Table Tennis Major Events Betting
Above the around-the-clock studio leagues sits the elite sport, where the best players on earth meet at the sport's biggest events. These run to a fixed calendar rather than non-stop, so the betting interest builds around a tournament rather than spilling through every hour. The formats are familiar, the fields are deep, and the history is dominated by one nation above all.
The events that matter
Three tiers sit at the top of the sport:
- World Table Tennis (WTT) — the commercial tour launched in 2021 to run the ITTF's elite events, headlined by the WTT Grand Smash tournaments. Up to four are held a year, each running around ten days with the top players and the largest ranking points and prize pools.

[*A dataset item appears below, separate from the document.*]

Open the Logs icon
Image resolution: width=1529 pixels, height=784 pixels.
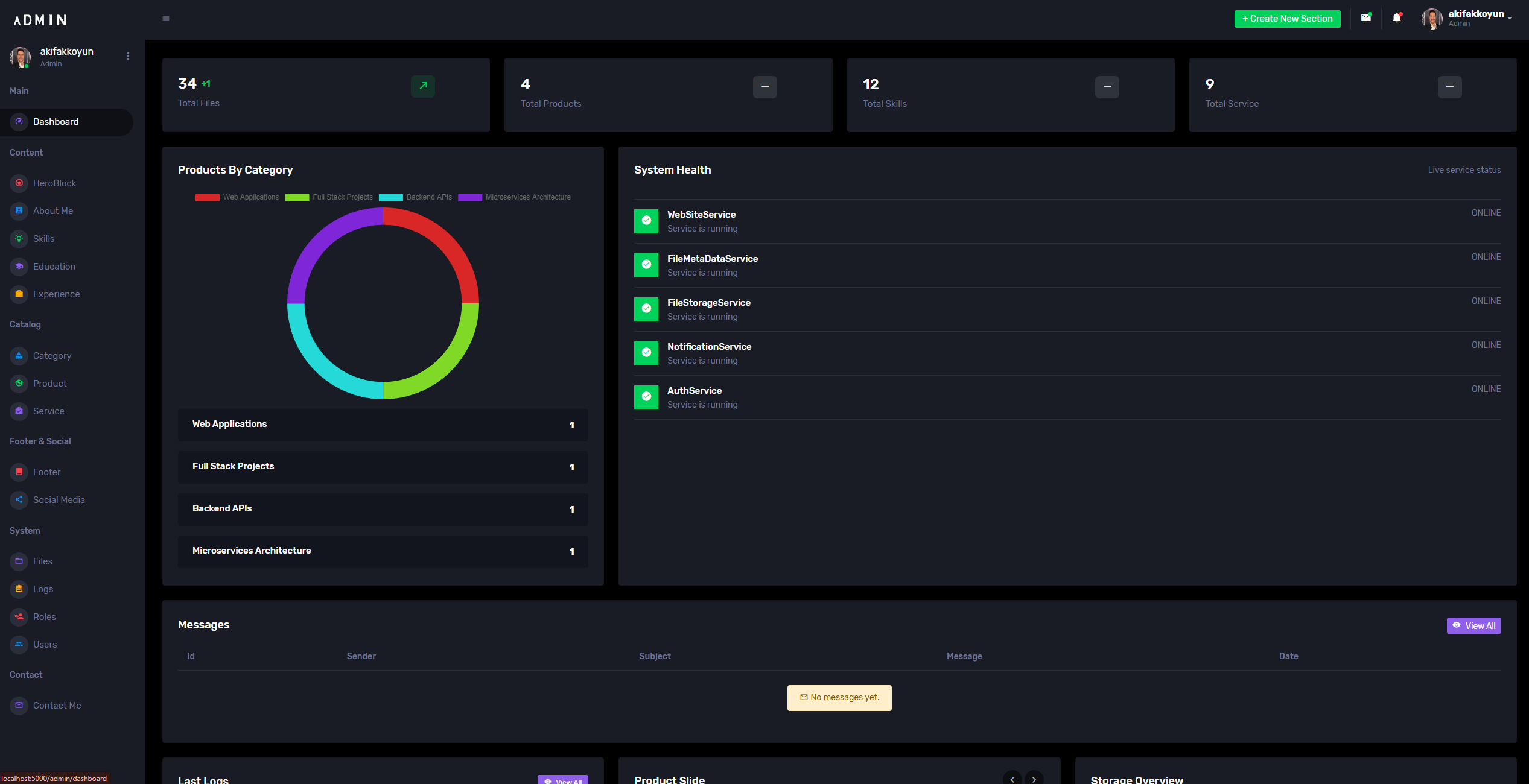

- ITTF World Table Tennis Championships — the traditional pinnacle, predating the modern WTT structure and still one of the sport's most prestigious titles.
- Olympic table tennis — staged every four years, the rarest and most coveted prize of all.
These events have been historically dominated by China. Frame greats define the eras: Ma Long won six Olympic golds and the world singles title in 2015, 2017 and 2019; Zhang Jike completed a rapid run of major titles in the early 2010s; and Deng Yaping won four Olympic golds between 1989 and 1997. They mark the standard the sport is measured against, not the current order of play.
Betting the elite calendar
The markets are the same as the rest of the sport — match winner, correct score, handicaps and totals — but the deeper, more even elite fields can make outright winner markets and round-by-round handicaps especially interesting; see our bet types guide. Big matches also draw strong in-play interest, covered in our in-play guide. Form changes constantly, so build your view with our predictions guide and check current odds on the sportsbook. For the daily volume between these events, see the leagues guide, or return to table tennis betting.
Frequently asked questions
What is a WTT Grand Smash?
It is the flagship event type on the World Table Tennis tour, launched under the structure introduced in 2021. Up to four are held each year, running about ten days with the strongest fields, the biggest prize money and the most ranking points on offer.
Why is China so dominant in table tennis?
China has produced the sport's defining players across decades, from Deng Yaping in the 1990s to Ma Long and Zhang Jike more recently, backed by a deep training system. That history shapes the elite events, though current form always belongs on the sportsbook.